What will Russians do first when the lockdown is lifted?

Legion Media, Alexander Kryazhev/Sputnik
It turns out that what self-isolating Russians are dreaming of most is... having their hair cut! And for everything to just go back to the way it was before.

The self-isolation restrictions have been in place in Russia since the end of March, and control over citizens’ movements is being tightened all the time. Currently, you can only leave your home to go to the nearest grocery store or take your dog for a walk, but no-one can ban dreaming (yet)! We asked people in Russia what they plan to do when this nightmare is all over.

‘We look like 1970s rock musicians’

“As soon as the restrictions are lifted, I’m going to get a haircut,” says Roman from Moscow, and sends us a photo of a poodle. “We’re all sitting here now with shaggy hair.
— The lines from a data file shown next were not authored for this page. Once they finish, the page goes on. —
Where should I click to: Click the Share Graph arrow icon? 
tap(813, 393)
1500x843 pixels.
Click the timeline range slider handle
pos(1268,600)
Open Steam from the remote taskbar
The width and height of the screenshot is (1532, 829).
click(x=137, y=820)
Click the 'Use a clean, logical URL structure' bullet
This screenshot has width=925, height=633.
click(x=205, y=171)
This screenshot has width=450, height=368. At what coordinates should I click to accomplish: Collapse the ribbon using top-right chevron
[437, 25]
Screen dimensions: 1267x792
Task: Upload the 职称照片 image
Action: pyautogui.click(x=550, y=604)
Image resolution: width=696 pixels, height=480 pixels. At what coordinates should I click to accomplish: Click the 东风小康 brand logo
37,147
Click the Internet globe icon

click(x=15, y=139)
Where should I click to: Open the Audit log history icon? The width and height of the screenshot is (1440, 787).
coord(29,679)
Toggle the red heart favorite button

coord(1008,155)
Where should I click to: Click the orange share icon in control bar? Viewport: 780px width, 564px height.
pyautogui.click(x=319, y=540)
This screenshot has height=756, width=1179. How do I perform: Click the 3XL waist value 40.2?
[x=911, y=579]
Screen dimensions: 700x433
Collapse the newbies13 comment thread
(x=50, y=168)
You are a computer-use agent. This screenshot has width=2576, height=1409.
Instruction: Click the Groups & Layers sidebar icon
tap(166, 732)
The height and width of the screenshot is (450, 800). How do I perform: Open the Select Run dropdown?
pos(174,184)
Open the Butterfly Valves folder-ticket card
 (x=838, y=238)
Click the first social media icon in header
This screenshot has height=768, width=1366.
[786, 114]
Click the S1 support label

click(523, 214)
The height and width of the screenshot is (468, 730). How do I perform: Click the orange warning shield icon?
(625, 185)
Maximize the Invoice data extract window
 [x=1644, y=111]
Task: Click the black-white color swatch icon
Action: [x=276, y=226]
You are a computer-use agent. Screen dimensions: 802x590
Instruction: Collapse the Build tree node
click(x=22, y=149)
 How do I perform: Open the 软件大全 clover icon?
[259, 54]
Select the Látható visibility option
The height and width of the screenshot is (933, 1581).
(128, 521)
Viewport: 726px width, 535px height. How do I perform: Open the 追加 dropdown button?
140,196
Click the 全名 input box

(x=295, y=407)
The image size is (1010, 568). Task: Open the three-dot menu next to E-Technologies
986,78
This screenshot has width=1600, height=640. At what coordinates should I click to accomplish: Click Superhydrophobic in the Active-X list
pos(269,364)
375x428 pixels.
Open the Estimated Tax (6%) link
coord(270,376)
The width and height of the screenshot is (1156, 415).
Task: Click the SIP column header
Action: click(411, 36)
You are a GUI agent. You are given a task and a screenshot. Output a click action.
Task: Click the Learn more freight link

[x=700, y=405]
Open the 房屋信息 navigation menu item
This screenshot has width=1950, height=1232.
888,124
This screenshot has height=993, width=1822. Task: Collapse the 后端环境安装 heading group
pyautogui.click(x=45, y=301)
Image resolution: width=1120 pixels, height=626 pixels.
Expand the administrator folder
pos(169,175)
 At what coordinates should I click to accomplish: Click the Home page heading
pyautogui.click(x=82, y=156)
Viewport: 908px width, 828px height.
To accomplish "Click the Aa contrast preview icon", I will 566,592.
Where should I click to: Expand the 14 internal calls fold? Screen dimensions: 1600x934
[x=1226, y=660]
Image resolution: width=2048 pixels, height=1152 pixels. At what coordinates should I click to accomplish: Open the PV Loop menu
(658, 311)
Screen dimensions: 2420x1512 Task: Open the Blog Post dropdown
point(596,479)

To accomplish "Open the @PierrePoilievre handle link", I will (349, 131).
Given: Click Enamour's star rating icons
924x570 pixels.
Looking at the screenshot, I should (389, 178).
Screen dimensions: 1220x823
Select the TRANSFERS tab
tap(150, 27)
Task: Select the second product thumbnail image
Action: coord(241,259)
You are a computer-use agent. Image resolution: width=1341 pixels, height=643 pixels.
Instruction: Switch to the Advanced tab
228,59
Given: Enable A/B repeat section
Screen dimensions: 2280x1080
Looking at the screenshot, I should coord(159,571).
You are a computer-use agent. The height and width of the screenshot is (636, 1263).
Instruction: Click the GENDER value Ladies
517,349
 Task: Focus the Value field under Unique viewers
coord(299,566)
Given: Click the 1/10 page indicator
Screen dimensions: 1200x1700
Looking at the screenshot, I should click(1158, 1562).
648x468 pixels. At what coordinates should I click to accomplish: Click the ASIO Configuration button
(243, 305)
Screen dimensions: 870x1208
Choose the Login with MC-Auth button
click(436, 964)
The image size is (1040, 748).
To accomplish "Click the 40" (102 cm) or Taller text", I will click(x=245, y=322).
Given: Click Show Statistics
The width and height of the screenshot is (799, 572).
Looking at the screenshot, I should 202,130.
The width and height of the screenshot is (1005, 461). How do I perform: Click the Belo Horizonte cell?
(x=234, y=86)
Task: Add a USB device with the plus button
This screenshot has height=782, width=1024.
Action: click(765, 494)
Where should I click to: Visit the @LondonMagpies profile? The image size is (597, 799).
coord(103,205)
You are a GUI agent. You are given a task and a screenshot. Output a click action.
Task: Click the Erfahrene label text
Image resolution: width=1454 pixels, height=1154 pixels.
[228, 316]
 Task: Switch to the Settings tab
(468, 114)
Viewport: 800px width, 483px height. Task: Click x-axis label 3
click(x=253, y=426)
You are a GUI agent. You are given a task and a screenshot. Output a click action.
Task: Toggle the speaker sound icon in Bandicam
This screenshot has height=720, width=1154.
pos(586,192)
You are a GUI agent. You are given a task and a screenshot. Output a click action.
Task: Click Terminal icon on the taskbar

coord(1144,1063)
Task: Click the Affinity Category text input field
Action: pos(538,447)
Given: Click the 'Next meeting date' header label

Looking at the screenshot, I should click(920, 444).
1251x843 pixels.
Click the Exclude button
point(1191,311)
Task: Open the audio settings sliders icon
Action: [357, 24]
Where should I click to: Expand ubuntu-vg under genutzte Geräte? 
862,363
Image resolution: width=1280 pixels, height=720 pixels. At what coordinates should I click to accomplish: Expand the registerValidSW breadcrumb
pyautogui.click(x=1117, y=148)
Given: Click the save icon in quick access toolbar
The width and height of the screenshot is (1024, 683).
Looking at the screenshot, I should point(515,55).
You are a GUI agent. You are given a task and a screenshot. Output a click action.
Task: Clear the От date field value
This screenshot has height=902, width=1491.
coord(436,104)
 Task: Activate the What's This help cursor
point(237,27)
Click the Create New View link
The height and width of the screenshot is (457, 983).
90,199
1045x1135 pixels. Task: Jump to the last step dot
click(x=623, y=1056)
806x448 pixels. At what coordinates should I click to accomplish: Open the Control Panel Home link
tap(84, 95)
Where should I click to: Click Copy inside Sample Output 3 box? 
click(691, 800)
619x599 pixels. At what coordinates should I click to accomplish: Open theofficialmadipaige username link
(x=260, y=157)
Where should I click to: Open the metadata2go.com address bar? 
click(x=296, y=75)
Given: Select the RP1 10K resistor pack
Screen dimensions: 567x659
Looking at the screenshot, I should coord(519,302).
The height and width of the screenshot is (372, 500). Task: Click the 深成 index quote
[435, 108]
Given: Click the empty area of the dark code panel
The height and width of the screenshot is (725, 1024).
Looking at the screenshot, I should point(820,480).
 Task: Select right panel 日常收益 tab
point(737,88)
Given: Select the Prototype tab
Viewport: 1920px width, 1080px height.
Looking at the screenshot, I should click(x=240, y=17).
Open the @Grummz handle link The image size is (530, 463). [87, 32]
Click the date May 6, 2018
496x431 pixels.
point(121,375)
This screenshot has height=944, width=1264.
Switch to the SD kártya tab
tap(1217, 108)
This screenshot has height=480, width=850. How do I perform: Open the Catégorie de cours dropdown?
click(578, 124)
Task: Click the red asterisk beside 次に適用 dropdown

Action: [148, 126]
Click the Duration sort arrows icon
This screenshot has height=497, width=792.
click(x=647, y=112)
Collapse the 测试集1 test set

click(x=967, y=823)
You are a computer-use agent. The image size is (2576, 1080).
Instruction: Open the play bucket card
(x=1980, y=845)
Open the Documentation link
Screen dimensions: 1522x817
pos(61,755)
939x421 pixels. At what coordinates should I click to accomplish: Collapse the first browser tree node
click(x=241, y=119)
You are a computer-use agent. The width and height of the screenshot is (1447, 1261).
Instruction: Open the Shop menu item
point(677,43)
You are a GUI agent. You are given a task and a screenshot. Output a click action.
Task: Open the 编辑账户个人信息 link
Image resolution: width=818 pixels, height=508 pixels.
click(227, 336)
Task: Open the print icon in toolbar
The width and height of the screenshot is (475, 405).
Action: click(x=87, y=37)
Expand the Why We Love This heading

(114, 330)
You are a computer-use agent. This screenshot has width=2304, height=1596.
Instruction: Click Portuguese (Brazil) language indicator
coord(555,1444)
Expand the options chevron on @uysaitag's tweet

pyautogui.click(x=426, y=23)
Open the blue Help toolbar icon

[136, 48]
And by May we’ll look like members of [Soviet rock band] Pesnyary in 1978.” But this hairstyle will be trendy, since everyone emerging from the lockdown will look like that, he says.


Valentina from St. Petersburg is dreaming not only about having her hair done, but also getting a manicure, since the last time she had one was in the last days of March. “I’ll go to my hairdresser’s on the Petrograd Side and from there on foot to Dostoyevsky Street. On the way, I’ll buy a coffee and doughnut. And then I’ll trek to Rubinstein Street, and have a glass of wine and spaghetti. After that, I’ll go to Moscow for my studies - and have a barbecue with my friends.” And her boyfriend can’t wait to be able to go back to his gym or at least to exercise outside, since even that is banned now.

‘Children find being stuck at home the hardest’

Muscovites self-isolating at home with children have only one dream: To be finally allowed to send their children to play outside in the playground. “Children find being stuck at home the hardest,” says Nadezhda, a mother of two. “They don’t understand what this coronavirus is that is prohibiting them from going out.”

“I hope that over time, I will stop looking around nervously in fear of getting fined,” adds Maria, another mother of two children. Substantial fines - at least 5,000 rubles (ca. $80) - have been introduced for violating self-isolation rules.

Staying out until the early hours… and shopping!

“I’ll go skateboarding in my favorite Gorky Park,” says Tamara from the town of Vidnoye near Moscow. “And as soon as it is allowed, I’ll go on a holiday. Currently, I am working remotely - I give lectures at a college.”

“First of all, I’ll go and have a ‘ruff’ coffee and then to a clothes store, crossing the whole center of Moscow,” says Svetlana. Daria, a photographer, will join her. “I’ll go and take a stroll in Tsaritsyno Park, where I’ll take pictures of the ducks. Then, I’ll take my beloved Metro and go to a clothes store. I’ll try on every outfit! And then I’ll invite everyone for a barbecue,” she says dreamily.

“And I’ll stroll around VDNKh Park till I drop, so that I’ll have to limp back… buying a takeaway coffee at every corner,” says Yulia, adding that, secondly, she will go to Nizhny Novgorod to visit her family and to have her hair cut, because the hairdresser whom she trusts with her hair is located there. “And my dad plans to buy an all-inclusive holiday to Turkey, since over this period he has already had to cancel two!”

Another young girl named Svetlana is immediately going to rush to a rope park in the woods “to hang on the ropes, sit by the campfire, drink mulled wine, gorge on shashlik [barbecued meat] and play guitar. And the following day to hang on the ropes again. We are getting ready to go mountain climbing, and the preparations include a variety of rescue training procedures like descending and ascending on ropes. We have sleeping bags and everything we need. Join us!”

For the time being, the restrictions are in place in Russia until April 30, however, authorities say they haven’t yet ruled out the possibility of extending the self-isolation measures until at least mid-May.